_Saved entries_.

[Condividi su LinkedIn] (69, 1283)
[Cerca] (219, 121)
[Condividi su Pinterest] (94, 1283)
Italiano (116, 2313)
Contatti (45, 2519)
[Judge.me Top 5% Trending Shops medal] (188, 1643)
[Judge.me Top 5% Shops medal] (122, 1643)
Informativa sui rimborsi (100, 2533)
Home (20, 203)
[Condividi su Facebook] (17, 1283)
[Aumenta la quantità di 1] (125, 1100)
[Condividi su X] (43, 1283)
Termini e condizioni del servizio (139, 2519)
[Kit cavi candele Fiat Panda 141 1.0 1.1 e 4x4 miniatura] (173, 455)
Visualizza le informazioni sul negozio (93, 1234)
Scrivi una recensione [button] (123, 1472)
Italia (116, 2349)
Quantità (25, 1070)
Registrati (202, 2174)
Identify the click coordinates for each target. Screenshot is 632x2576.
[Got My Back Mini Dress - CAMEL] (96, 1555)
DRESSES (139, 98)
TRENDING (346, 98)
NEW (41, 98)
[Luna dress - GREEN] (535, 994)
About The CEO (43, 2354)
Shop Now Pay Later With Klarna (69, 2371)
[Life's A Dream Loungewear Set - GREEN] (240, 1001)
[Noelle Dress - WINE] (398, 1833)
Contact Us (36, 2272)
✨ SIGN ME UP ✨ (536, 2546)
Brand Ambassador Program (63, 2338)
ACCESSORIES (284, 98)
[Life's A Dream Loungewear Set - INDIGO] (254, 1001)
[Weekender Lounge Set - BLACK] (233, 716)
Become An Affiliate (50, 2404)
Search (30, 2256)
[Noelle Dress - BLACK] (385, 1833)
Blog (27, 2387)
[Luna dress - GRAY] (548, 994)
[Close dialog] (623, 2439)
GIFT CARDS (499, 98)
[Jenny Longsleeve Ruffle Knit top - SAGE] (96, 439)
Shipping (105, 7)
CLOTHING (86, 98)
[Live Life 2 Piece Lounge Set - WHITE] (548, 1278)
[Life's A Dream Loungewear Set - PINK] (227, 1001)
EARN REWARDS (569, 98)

_Required work_. Write out again, exactly as they appear above, the lines from the one containing "[Kit cavi candele" to the final line, and only those.

_Written answer_.
[Kit cavi candele Fiat Panda 141 1.0 1.1 e 4x4 miniatura] (173, 455)
Visualizza le informazioni sul negozio (93, 1234)
Scrivi una recensione [button] (123, 1472)
Italia (116, 2349)
Quantità (25, 1070)
Registrati (202, 2174)
Identify the click coordinates for each target. Screenshot is 632x2576.
[Got My Back Mini Dress - CAMEL] (96, 1555)
DRESSES (139, 98)
TRENDING (346, 98)
NEW (41, 98)
[Luna dress - GREEN] (535, 994)
About The CEO (43, 2354)
Shop Now Pay Later With Klarna (69, 2371)
[Life's A Dream Loungewear Set - GREEN] (240, 1001)
[Noelle Dress - WINE] (398, 1833)
Contact Us (36, 2272)
✨ SIGN ME UP ✨ (536, 2546)
Brand Ambassador Program (63, 2338)
ACCESSORIES (284, 98)
[Life's A Dream Loungewear Set - INDIGO] (254, 1001)
[Weekender Lounge Set - BLACK] (233, 716)
Become An Affiliate (50, 2404)
Search (30, 2256)
[Noelle Dress - BLACK] (385, 1833)
Blog (27, 2387)
[Luna dress - GRAY] (548, 994)
[Close dialog] (623, 2439)
GIFT CARDS (499, 98)
[Jenny Longsleeve Ruffle Knit top - SAGE] (96, 439)
Shipping (105, 7)
CLOTHING (86, 98)
[Live Life 2 Piece Lounge Set - WHITE] (548, 1278)
[Life's A Dream Loungewear Set - PINK] (227, 1001)
EARN REWARDS (569, 98)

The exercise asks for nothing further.